For myself – this applies to you too. Don’t forget your own worth. Self-care is not selfish, it is necessary.

  1. Your ability to find the silver lining is an awe-inspiring quality and I hope you are able to acknowledge the beauty in this. There’s no doubt that you have gone through some tough times, and no doubt you have made it through like the brave warrior you are. And throughout anything that comes your way, you are still able to do some amazing things and make an incredible impact in people’s lives and create some amazing memories. You rock.
  2. Your heart is so pure. You are a selfless human being. You caring, thoughtful soul is something so incredible, words cannot even describe how thankful I am to know there are people like that out in this world
  3. Your passion is contagious. You make me want to become a better human. Your warm heart brings light to the darkest days in this world.
  4. You have a way with your words. Comfort, forgiveness, joy, thoughtfulness. Never underestimate the power of asking “are you okay” or saying “tomorrow will be better”. They may be short, simple comments, but your concern & care means the world. It’s refreshing. Thank you for making me feel like I matter. I hope you always remember how much you matter, too.

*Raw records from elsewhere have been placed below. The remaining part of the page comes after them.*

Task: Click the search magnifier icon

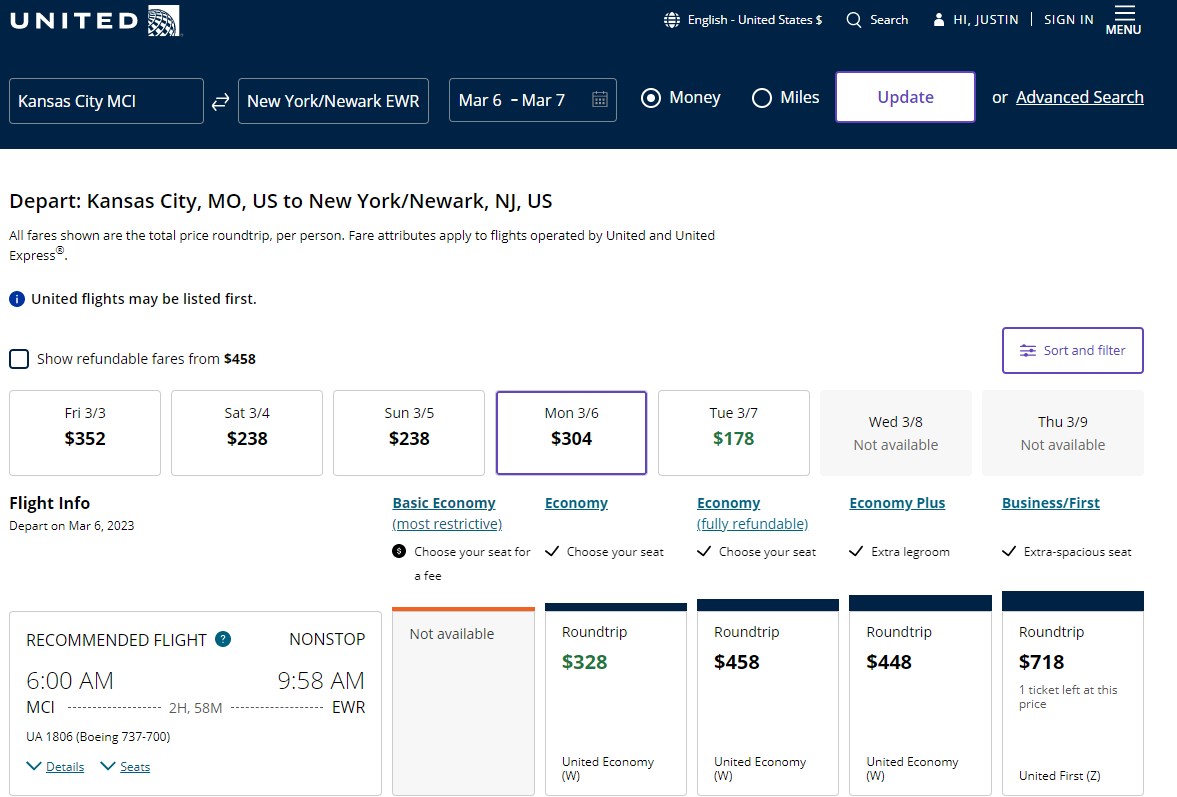Action: coord(853,19)
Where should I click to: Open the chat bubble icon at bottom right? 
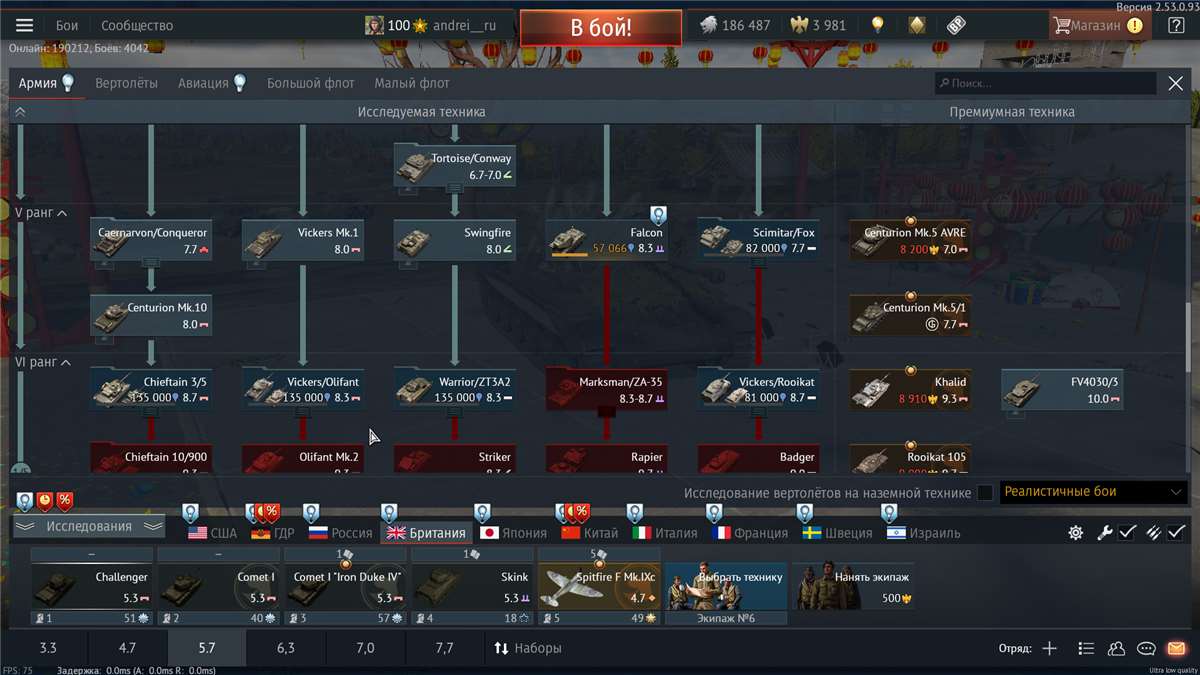point(1147,648)
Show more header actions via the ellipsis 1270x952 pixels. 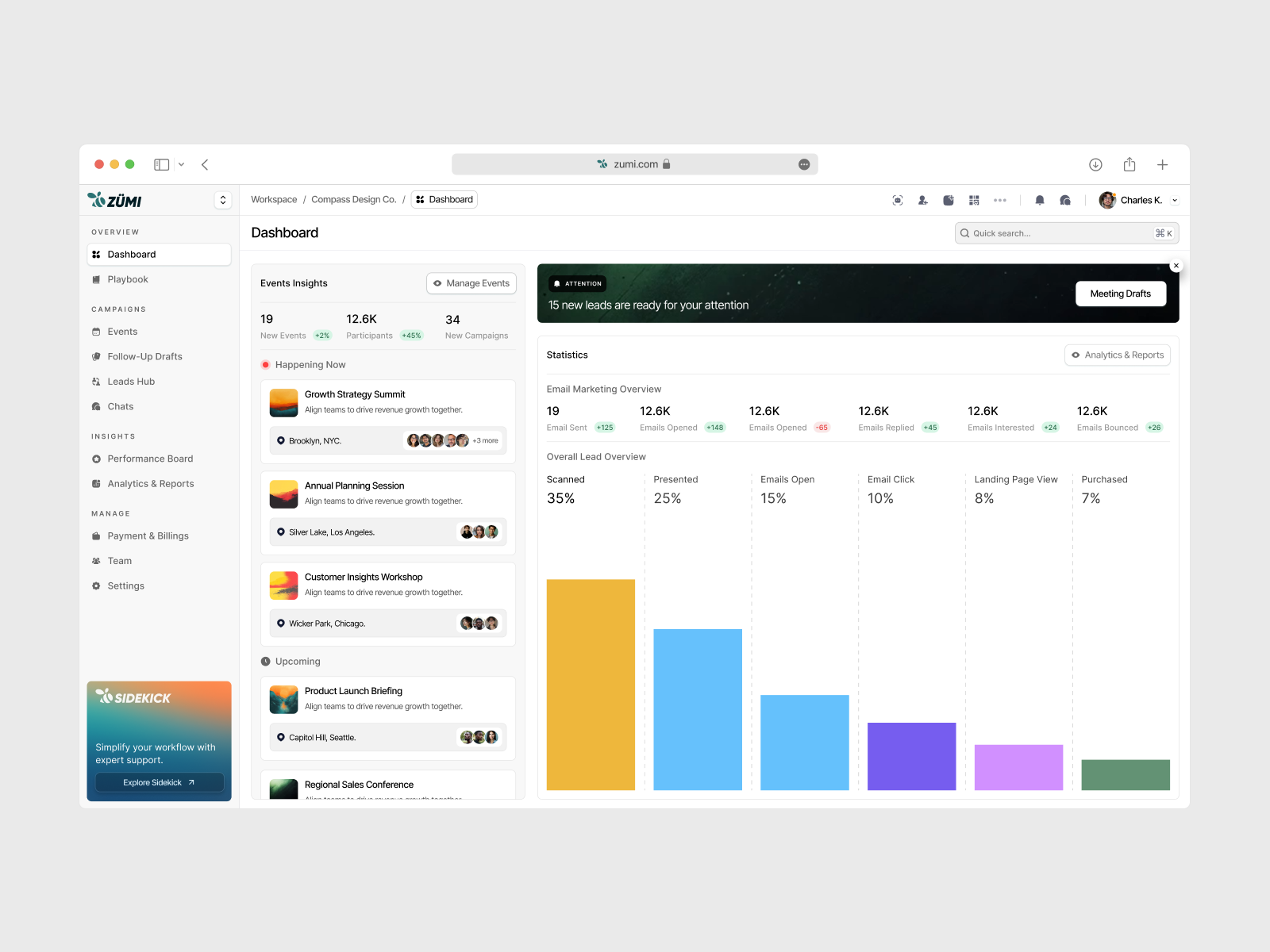pos(1000,201)
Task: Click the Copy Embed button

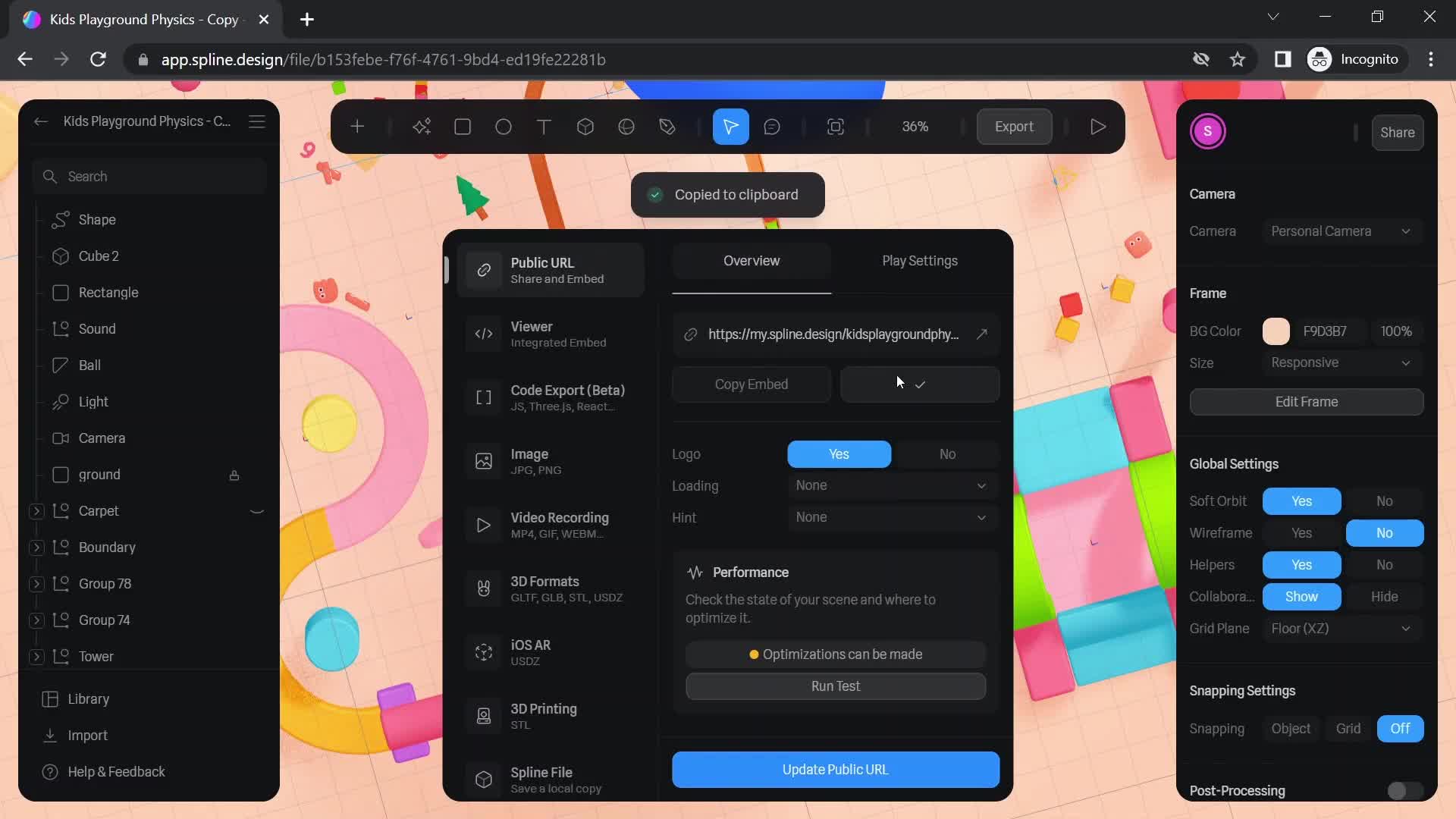Action: [x=751, y=384]
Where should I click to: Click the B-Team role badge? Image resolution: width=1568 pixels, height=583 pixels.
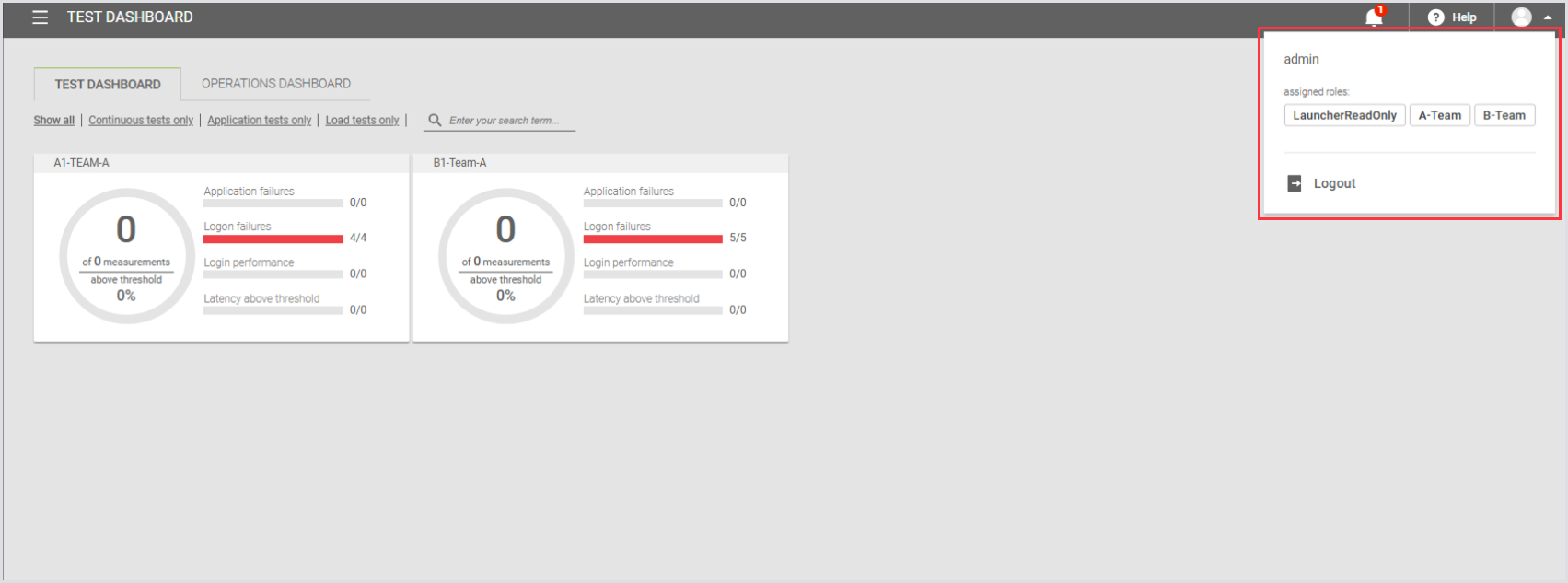click(x=1504, y=115)
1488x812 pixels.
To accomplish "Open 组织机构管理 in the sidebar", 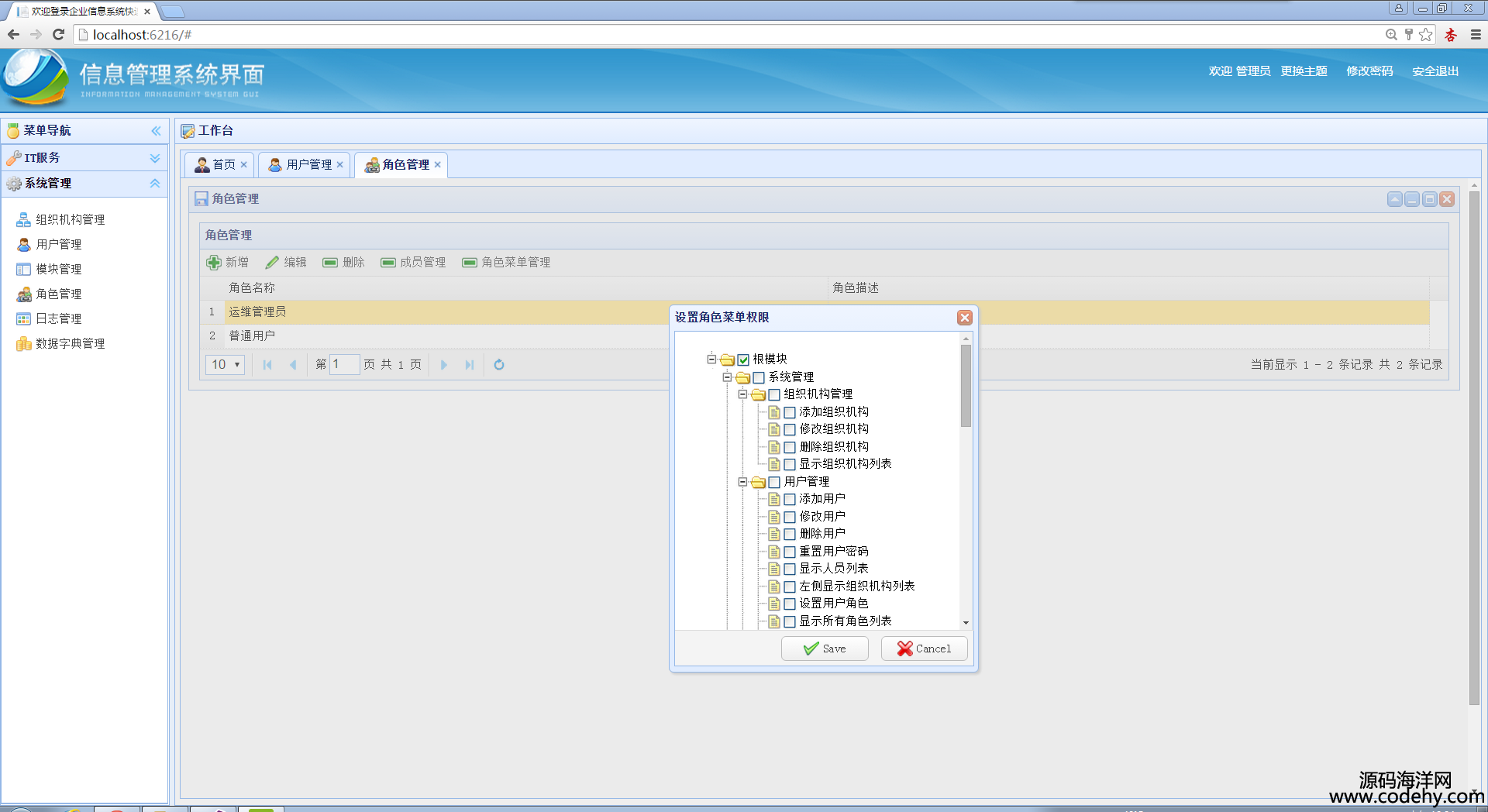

I hope you never forget how much you matter. How important you are. How grateful so many people are to have you in their life.

xoxo, maddy

be irrefutable. be unstoppable.

Recovery is tough. The process fills up with extreme highs and laughter and memories as well as extreme lows and tears and fights. Sometimes it’s scary, sometimes it’s overwhelming.
But as months pass and bites are taken, things slowly start to get better. You slowly start to get better. 
Recovery is a decision you make every single day. And it will be the best decision you make, even when it feels like the worst.
Sometimes listening to the eating disorder may seem appealing because it’s easier, because it’s comfortable, because it’s familiar. Sometimes recovery can just really suck.
But it’s worth it.
I promise it’s worth it.
So be kinder to yourself. Know that despite the eating disorder it attempting to drag you down into the deep end, you are stronger. You can keep your head up and fight back. It will be worth it. 
In the days when you’re drowning, choose to move onto tomorrow, not to dwell on the negativity. Remember the bigger picture rather than hyper-focusing on the darker moments. Remind yourself of the long term happiness you will gain from this short term uncomfortability rather than the short term satisfaction and lifelong suffering given by listening to the eating disorder.
We all have these days, and yes, they suck. But we cannot let that stand in our way. We are irrefutable. We are unstoppable. 
xo,
maddy

gaining hope

Gaining hope to gain my life back, to step away from doubts. I did not come this far to only come this far. Goal setting for a future of nourishing & flourishing

  • To be one of those people who, when you look at, their eyes sparkle and they are simply a ray of sunshine. You see them and suddenly feel a little bit happier, a little more inspired. And they look back at you with warmth in their eyes and a smile that could turn any frown upside down. To be able to transfer this light onto anyone that crosses my path and sprinkle little bits of serenity everywhere I go.
  • To do what I love. To help others achieve their goals and work towards gaining the life they’ve dreamed of. Help them do what they’re passionate about and watch that blossom. To turn struggle into something beautiful.
  • To take risks and distance myself from fears. Never allow myself to become too comfortable to the point of feeling stuck. Thrive, not just survive.
  • To remember that I am worthy. Worthy of staying on this earth, being a part of this life, simply just..living. To look myself in the mirror with a smile knowing this is a girl that can make your heart soft and eyes glisten . That I may get insecure and doubtful, but I have the power to light up your day if you allow me to. That although I may not allow you to talk to me before I get my breakfast (let’s be real, who really does), I will listen to your stories for hours on end. That I have things to offer.

So cheers to working towards a peace of mind, to learning to hold onto hope, no matter what storms may come my way.